▶ **Stored data entries**:

▬▬▬

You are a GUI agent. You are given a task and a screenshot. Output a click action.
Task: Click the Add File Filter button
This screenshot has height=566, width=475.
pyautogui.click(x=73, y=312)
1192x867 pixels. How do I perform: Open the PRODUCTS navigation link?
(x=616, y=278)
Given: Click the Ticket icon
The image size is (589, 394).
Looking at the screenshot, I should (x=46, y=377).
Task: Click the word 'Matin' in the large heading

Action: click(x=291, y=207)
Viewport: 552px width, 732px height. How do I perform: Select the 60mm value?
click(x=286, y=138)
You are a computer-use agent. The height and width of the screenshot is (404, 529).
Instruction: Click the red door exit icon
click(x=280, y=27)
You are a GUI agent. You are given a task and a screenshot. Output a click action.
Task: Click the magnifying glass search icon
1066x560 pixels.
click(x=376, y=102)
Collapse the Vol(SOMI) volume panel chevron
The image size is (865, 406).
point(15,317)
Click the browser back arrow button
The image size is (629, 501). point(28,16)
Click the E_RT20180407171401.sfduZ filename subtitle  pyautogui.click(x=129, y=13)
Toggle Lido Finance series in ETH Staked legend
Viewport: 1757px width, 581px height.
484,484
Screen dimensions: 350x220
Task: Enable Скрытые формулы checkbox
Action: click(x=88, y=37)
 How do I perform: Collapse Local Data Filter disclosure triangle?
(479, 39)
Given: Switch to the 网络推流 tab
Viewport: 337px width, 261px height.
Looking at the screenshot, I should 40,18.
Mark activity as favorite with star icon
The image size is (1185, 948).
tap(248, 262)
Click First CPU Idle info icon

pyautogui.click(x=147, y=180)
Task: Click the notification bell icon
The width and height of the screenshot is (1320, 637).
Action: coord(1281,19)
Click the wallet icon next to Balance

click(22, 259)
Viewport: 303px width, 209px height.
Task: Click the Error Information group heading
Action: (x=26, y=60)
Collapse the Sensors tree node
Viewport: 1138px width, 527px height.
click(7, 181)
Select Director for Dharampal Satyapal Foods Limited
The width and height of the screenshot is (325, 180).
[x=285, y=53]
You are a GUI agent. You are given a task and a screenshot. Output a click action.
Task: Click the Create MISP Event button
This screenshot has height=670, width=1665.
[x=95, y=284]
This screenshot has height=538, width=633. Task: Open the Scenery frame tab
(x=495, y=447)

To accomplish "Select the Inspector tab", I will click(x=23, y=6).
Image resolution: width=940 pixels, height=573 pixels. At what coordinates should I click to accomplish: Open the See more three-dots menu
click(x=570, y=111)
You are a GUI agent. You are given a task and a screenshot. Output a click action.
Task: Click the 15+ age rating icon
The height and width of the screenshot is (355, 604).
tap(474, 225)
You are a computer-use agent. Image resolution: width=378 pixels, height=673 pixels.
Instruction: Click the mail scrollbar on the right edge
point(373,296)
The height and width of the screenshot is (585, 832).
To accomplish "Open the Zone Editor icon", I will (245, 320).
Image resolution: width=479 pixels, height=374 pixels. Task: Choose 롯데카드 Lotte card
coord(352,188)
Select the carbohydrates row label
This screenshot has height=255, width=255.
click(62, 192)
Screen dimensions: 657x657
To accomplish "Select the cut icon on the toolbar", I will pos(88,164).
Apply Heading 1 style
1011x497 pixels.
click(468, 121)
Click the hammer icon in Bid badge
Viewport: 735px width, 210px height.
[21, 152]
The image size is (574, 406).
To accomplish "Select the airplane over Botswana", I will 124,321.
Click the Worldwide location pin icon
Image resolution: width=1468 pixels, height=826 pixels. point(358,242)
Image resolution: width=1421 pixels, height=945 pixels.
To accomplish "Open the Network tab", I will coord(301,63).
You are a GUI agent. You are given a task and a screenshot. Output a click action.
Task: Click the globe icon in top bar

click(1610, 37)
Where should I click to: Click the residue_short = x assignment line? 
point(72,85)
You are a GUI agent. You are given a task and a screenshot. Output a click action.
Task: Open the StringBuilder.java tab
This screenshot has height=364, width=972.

▬▬▬

With no word changed, write the entries out once more.

▶ **Answer for this exercise**:
You are a GUI agent. You are given a task and a screenshot. Output a click action.
Task: Click the Add File Filter button
This screenshot has height=566, width=475.
pyautogui.click(x=73, y=312)
1192x867 pixels. How do I perform: Open the PRODUCTS navigation link?
(x=616, y=278)
Given: Click the Ticket icon
The image size is (589, 394).
Looking at the screenshot, I should (x=46, y=377).
Task: Click the word 'Matin' in the large heading

Action: click(x=291, y=207)
Viewport: 552px width, 732px height. How do I perform: Select the 60mm value?
click(x=286, y=138)
You are a computer-use agent. The height and width of the screenshot is (404, 529).
Instruction: Click the red door exit icon
click(x=280, y=27)
You are a GUI agent. You are given a task and a screenshot. Output a click action.
Task: Click the magnifying glass search icon
1066x560 pixels.
click(x=376, y=102)
Collapse the Vol(SOMI) volume panel chevron
The image size is (865, 406).
point(15,317)
Click the browser back arrow button
The image size is (629, 501). point(28,16)
Click the E_RT20180407171401.sfduZ filename subtitle  pyautogui.click(x=129, y=13)
Toggle Lido Finance series in ETH Staked legend
Viewport: 1757px width, 581px height.
484,484
Screen dimensions: 350x220
Task: Enable Скрытые формулы checkbox
Action: click(x=88, y=37)
 How do I perform: Collapse Local Data Filter disclosure triangle?
(479, 39)
Given: Switch to the 网络推流 tab
Viewport: 337px width, 261px height.
Looking at the screenshot, I should 40,18.
Mark activity as favorite with star icon
The image size is (1185, 948).
tap(248, 262)
Click First CPU Idle info icon

pyautogui.click(x=147, y=180)
Task: Click the notification bell icon
The width and height of the screenshot is (1320, 637).
Action: coord(1281,19)
Click the wallet icon next to Balance

click(22, 259)
Viewport: 303px width, 209px height.
Task: Click the Error Information group heading
Action: (x=26, y=60)
Collapse the Sensors tree node
Viewport: 1138px width, 527px height.
click(7, 181)
Select Director for Dharampal Satyapal Foods Limited
The width and height of the screenshot is (325, 180).
[x=285, y=53]
You are a GUI agent. You are given a task and a screenshot. Output a click action.
Task: Click the Create MISP Event button
This screenshot has height=670, width=1665.
[x=95, y=284]
This screenshot has height=538, width=633. Task: Open the Scenery frame tab
(x=495, y=447)

To accomplish "Select the Inspector tab", I will click(x=23, y=6).
Image resolution: width=940 pixels, height=573 pixels. At what coordinates should I click to accomplish: Open the See more three-dots menu
click(x=570, y=111)
You are a GUI agent. You are given a task and a screenshot. Output a click action.
Task: Click the 15+ age rating icon
The height and width of the screenshot is (355, 604).
tap(474, 225)
You are a computer-use agent. Image resolution: width=378 pixels, height=673 pixels.
Instruction: Click the mail scrollbar on the right edge
point(373,296)
The height and width of the screenshot is (585, 832).
To accomplish "Open the Zone Editor icon", I will (245, 320).
Image resolution: width=479 pixels, height=374 pixels. Task: Choose 롯데카드 Lotte card
coord(352,188)
Select the carbohydrates row label
This screenshot has height=255, width=255.
click(62, 192)
Screen dimensions: 657x657
To accomplish "Select the cut icon on the toolbar", I will pos(88,164).
Apply Heading 1 style
1011x497 pixels.
click(468, 121)
Click the hammer icon in Bid badge
Viewport: 735px width, 210px height.
[21, 152]
The image size is (574, 406).
To accomplish "Select the airplane over Botswana", I will 124,321.
Click the Worldwide location pin icon
Image resolution: width=1468 pixels, height=826 pixels. point(358,242)
Image resolution: width=1421 pixels, height=945 pixels.
To accomplish "Open the Network tab", I will coord(301,63).
You are a GUI agent. You are given a task and a screenshot. Output a click action.
Task: Click the globe icon in top bar

click(1610, 37)
Where should I click to: Click the residue_short = x assignment line? 
point(72,85)
You are a GUI agent. You are given a task and a screenshot. Output a click action.
Task: Open the StringBuilder.java tab
This screenshot has height=364, width=972.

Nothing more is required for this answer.